25 October 2012 11:31
Britain's longest double-dip recession since the 1950's is officially over, as official figures released today show that the country's gross domestic product (GDP) show a modest increase.
Gross domestic product (GDP) - a broad measure for the total economy - grew 1% in the third quarter of the year, the Office for National Statistics (ONS) said, ending three consecutive quarters of declining output. City experts had expected a rise of 0.6%. The actual figure is the biggest increase since the third quarter of 2007.
But the bounce-back was largely driven by one-off factors, the ONS warned, such as clawed-back activity lost to the extra bank holiday for the Queen's Diamond Jubilee and a slight lift from the Olympics.
Today's estimate comes amid warnings from economists that the UK is far from out of the economic woods and can expect growth to slow in subsequent quarters.
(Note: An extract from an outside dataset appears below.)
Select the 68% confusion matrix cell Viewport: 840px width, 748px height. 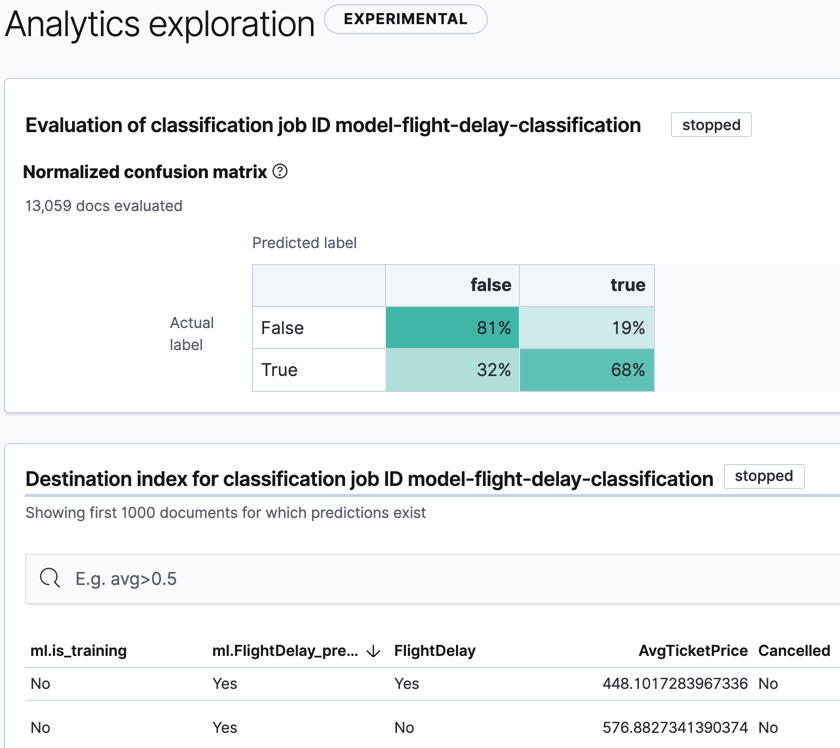pyautogui.click(x=587, y=370)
Howard Archer, chief UK and European economist at IHS Global Insight, warned any recovery was looking "fragile, feeble and far from guaranteed".
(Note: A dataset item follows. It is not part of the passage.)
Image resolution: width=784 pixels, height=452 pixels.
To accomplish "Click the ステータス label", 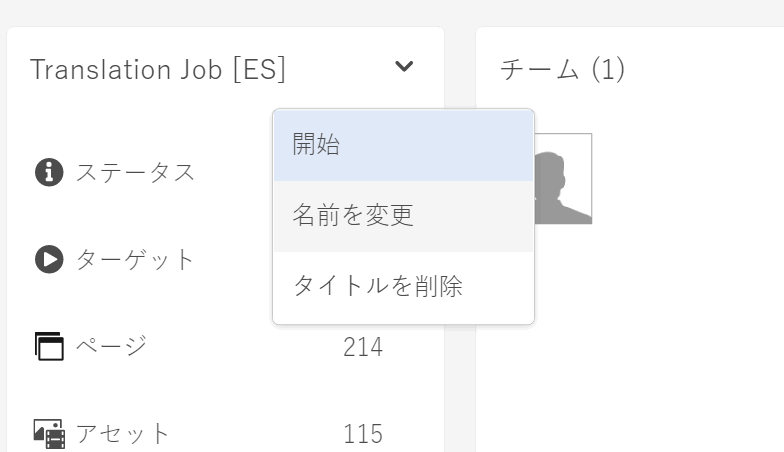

"Looking through the distortions to GDP in the second and third quarter, the likelihood is that the economy is eking out limited growth," he added.
But Chancellor George Osborne said the figures show that "we are on the right track".
The figure, published by the Office for National Statistics (ONS), is a preliminary estimate based on the output side of the economy and is subject to revisions.
The third quarter had one more working day than the previous quarter, due to the Queen's Diamond Jubilee, which would have affected the estimate, the ONS said.
The London 2012 Olympics and Paralympic Games are also likely to have impacted economic activity in the third quarter, the ONS added.